- [EXERCISE AIM]
Look below for the line with "Emotional Therapy (40, 1899)" and the line with "scrutinizer"; repeat exactly those two lines and all lines between them, but no pictures.

- [INFORMATION PROVIDED]
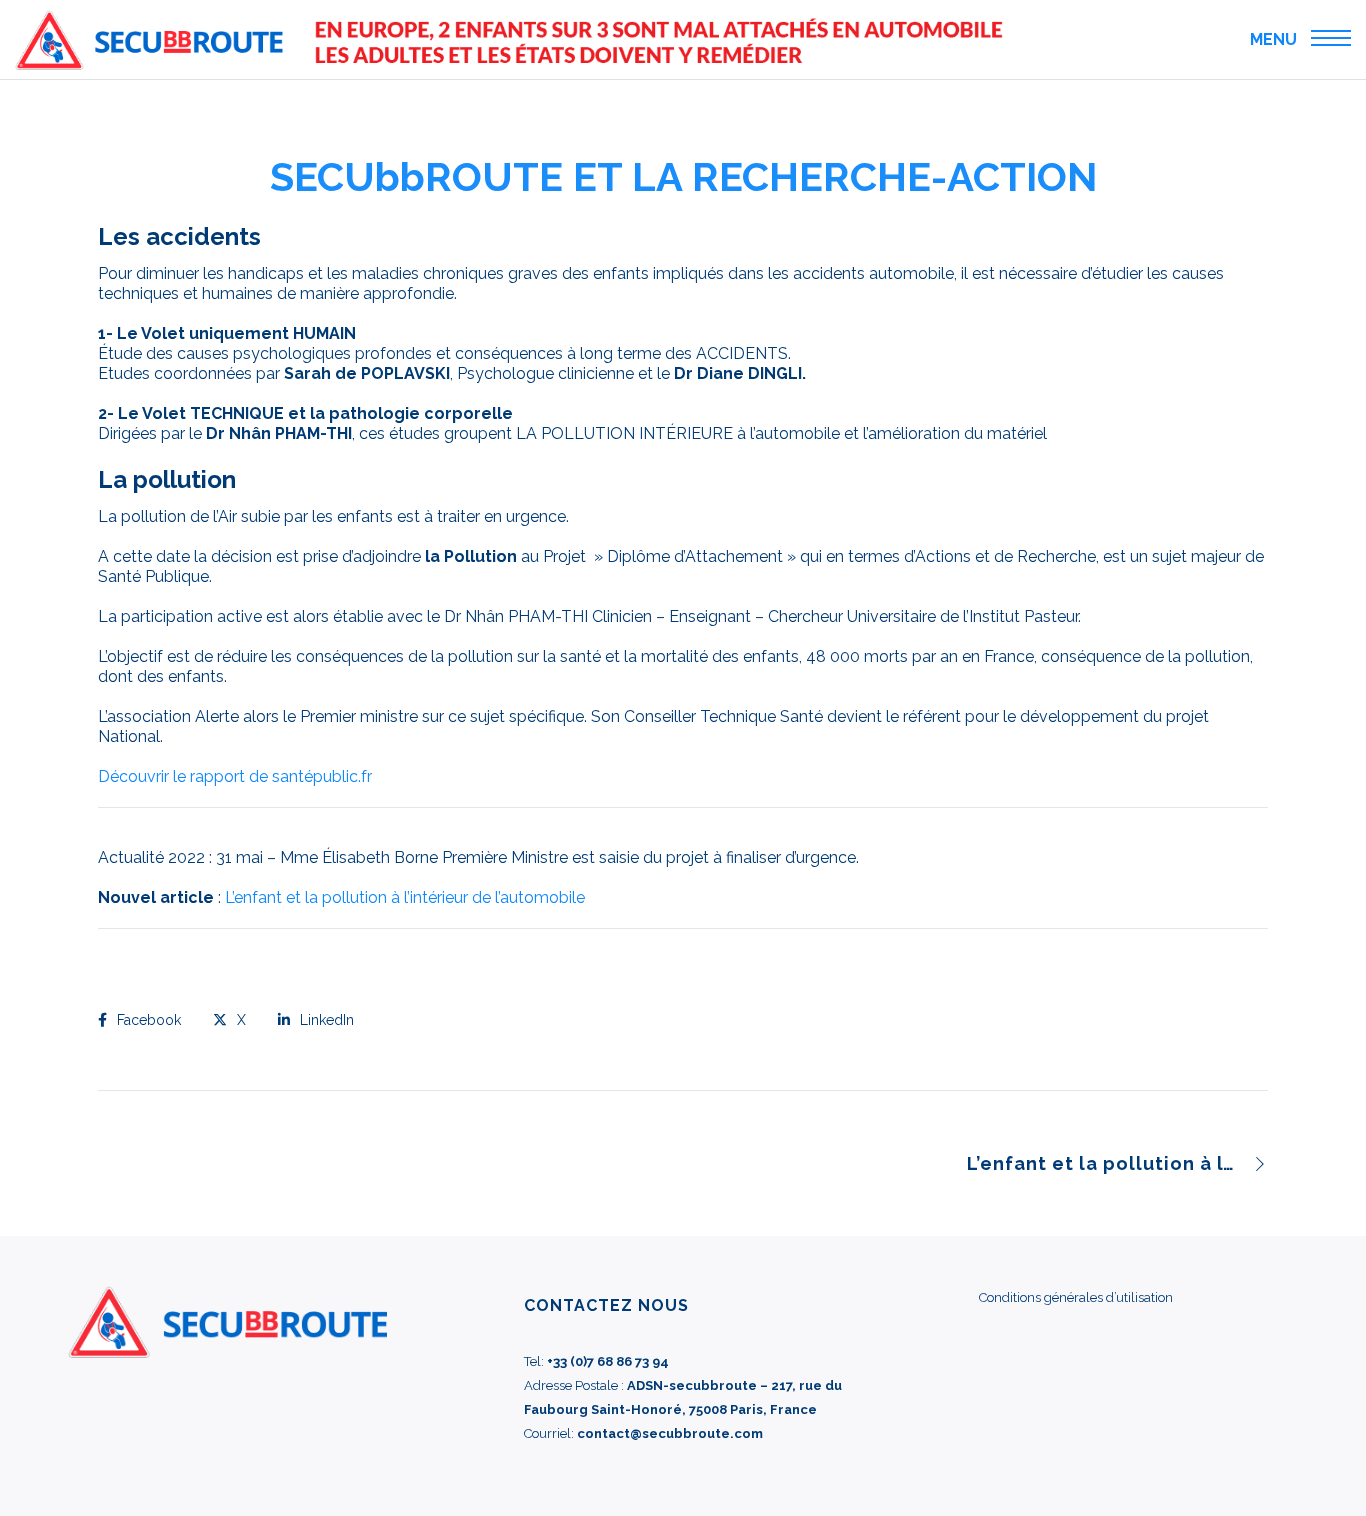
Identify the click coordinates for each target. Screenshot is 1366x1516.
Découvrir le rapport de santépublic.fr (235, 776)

...

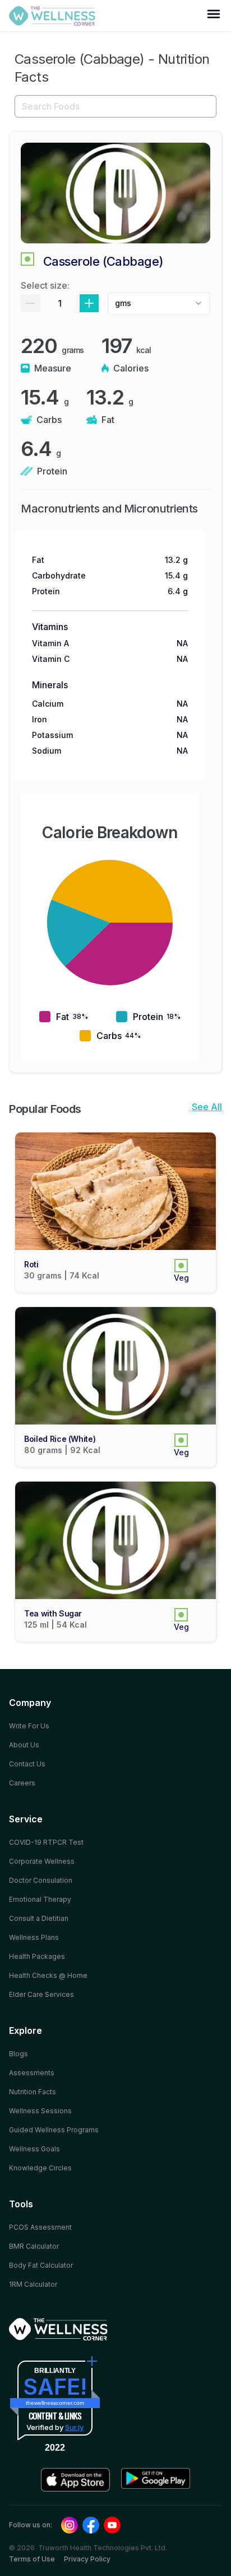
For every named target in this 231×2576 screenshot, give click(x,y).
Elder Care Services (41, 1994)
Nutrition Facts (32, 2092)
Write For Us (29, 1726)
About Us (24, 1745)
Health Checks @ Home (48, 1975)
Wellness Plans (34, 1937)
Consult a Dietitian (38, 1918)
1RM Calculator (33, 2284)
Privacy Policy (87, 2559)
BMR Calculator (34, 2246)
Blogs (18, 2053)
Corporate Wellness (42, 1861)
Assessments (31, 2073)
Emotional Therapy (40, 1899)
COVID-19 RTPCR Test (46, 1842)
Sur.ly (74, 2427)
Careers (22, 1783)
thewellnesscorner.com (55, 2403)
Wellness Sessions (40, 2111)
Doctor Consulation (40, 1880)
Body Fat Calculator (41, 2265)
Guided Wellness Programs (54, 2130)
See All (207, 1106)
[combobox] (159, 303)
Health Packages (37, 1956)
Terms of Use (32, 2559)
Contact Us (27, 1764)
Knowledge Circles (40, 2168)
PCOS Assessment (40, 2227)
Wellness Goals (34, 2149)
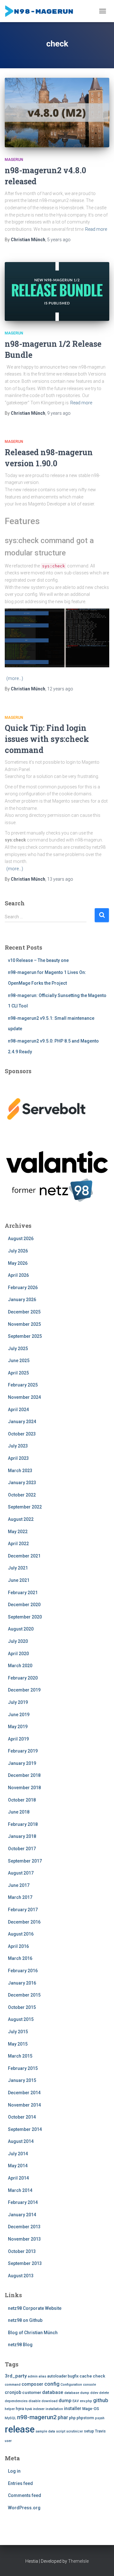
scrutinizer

- [WRITTEN ANSWER]
Emotional Therapy (40, 1899)
COVID-19 RTPCR Test (46, 1842)
Sur.ly (74, 2427)
Careers (22, 1783)
thewellnesscorner.com (55, 2403)
Wellness Sessions (40, 2111)
Doctor Consulation (40, 1880)
Body Fat Calculator (41, 2265)
Guided Wellness Programs (54, 2130)
See All (207, 1106)
[combobox] (159, 303)
Health Packages (37, 1956)
Terms of Use (32, 2559)
Contact Us (27, 1764)
Knowledge Circles (40, 2168)
PCOS Assessment (40, 2227)
Wellness Goals (34, 2149)
scrutinizer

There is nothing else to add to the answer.